Newly digitised records — including a minister’s diary scanned and posted online by Boston’s Congregational Library and Archives — are shedding fresh light on devastating outbreaks of smallpox that hit the city in the 1700s.
And three centuries later, the parallels with the coronavirus pandemic are uncanny.
“How little we’ve changed,” said CLA archivist Zachary Bodnar, who led the digitization effort, working closely with the New England Historic Genealogical Society.
“The fact that we’re finding these similarities in the records of our past is a very interesting parallel,” Bodnar said in an interview. “Sometimes the more we learn, the more we’re still the same, I guess.”
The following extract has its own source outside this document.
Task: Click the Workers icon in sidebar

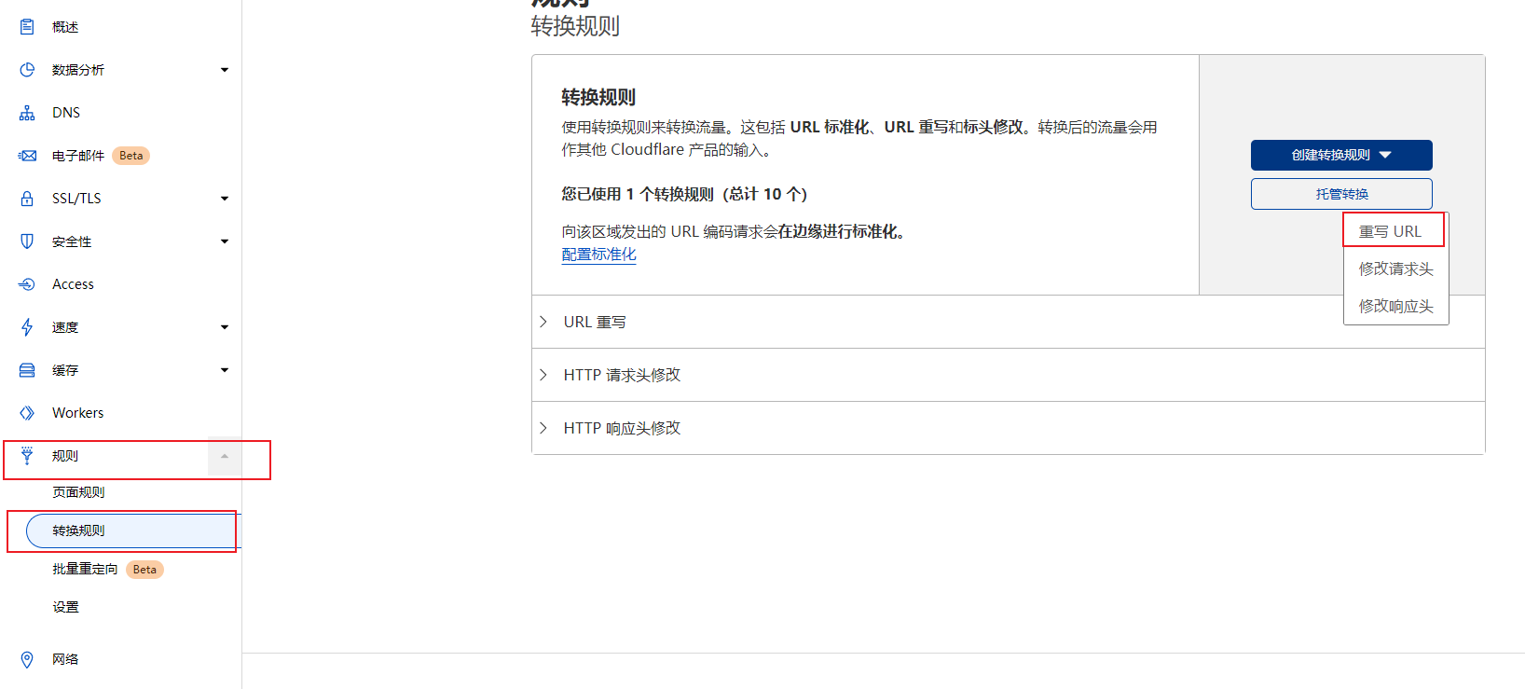Action: (27, 413)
Smallpox was eradicated, but not before it sickened and killed millions worldwide. The U.S. Centers for Disease Control and Prevention say the last natural outbreak of smallpox in the United States occurred in 1949. In 1980, the World Health Organization's decision-making arm declared it eradicated, and no cases of naturally occurring smallpox have been reported since.
But in April 1721, after an English ship, the HMS Seahorse, brought it to Boston, it was a clear and present danger. By winter of 1722, it would infect more than half of the city's population of 11,000 and kill 850.
Much earlier outbreaks, also imported from Europe, killed Native
Americans indiscriminately in the 1600s. Now, digitized church records are helping to round out the picture of how the colonists coped when it was their turn to endure pestilence.
The world's first proper vaccination didn’t occur until the end of that century, when an English country doctor named Edward Jenner inoculated an 8year-old boy against smallpox in 1796.